* _STATED EXERCISE_
Select every line below that contains the string "Click". Uppercase and lowercase letters are distinct.

* _MATERIAL SHOWN_
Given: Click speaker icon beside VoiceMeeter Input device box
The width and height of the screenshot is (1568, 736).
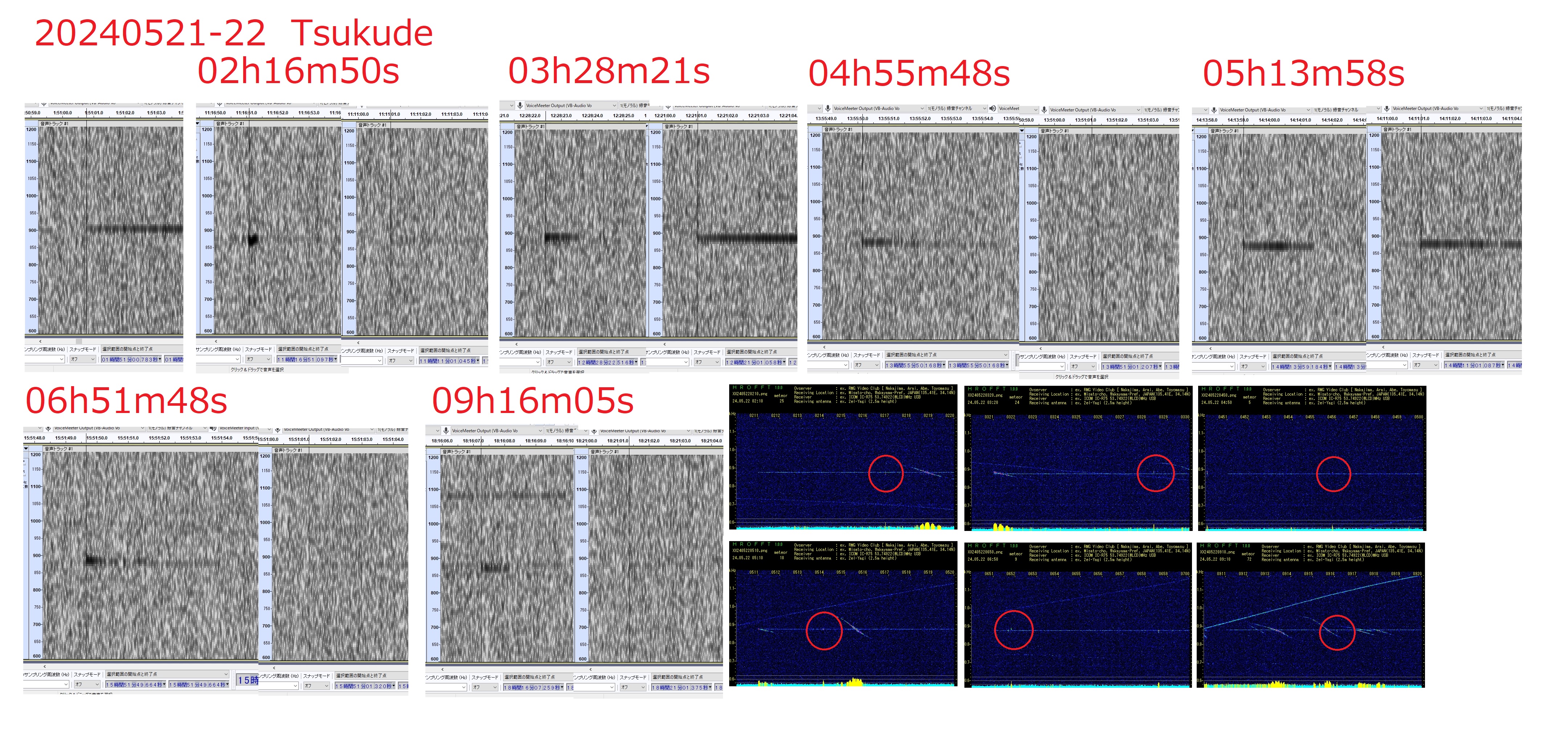Looking at the screenshot, I should coord(213,428).
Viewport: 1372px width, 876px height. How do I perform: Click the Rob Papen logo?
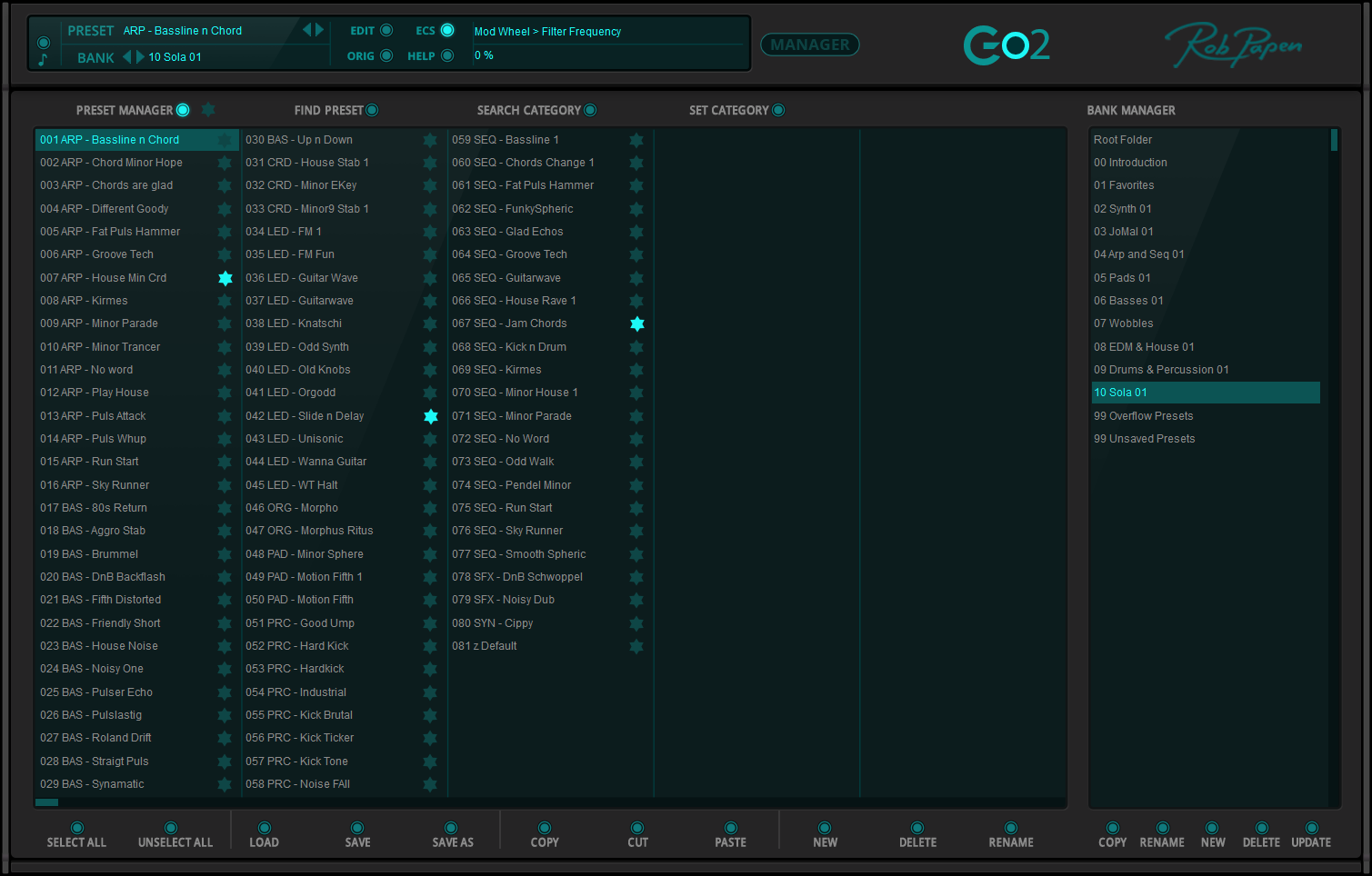(1233, 42)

* _THE REPLY_
Given: Click speaker icon beside VoiceMeeter Input device box
Viewport: 1372px width, 876px height. How do I perform: Click the Rob Papen logo?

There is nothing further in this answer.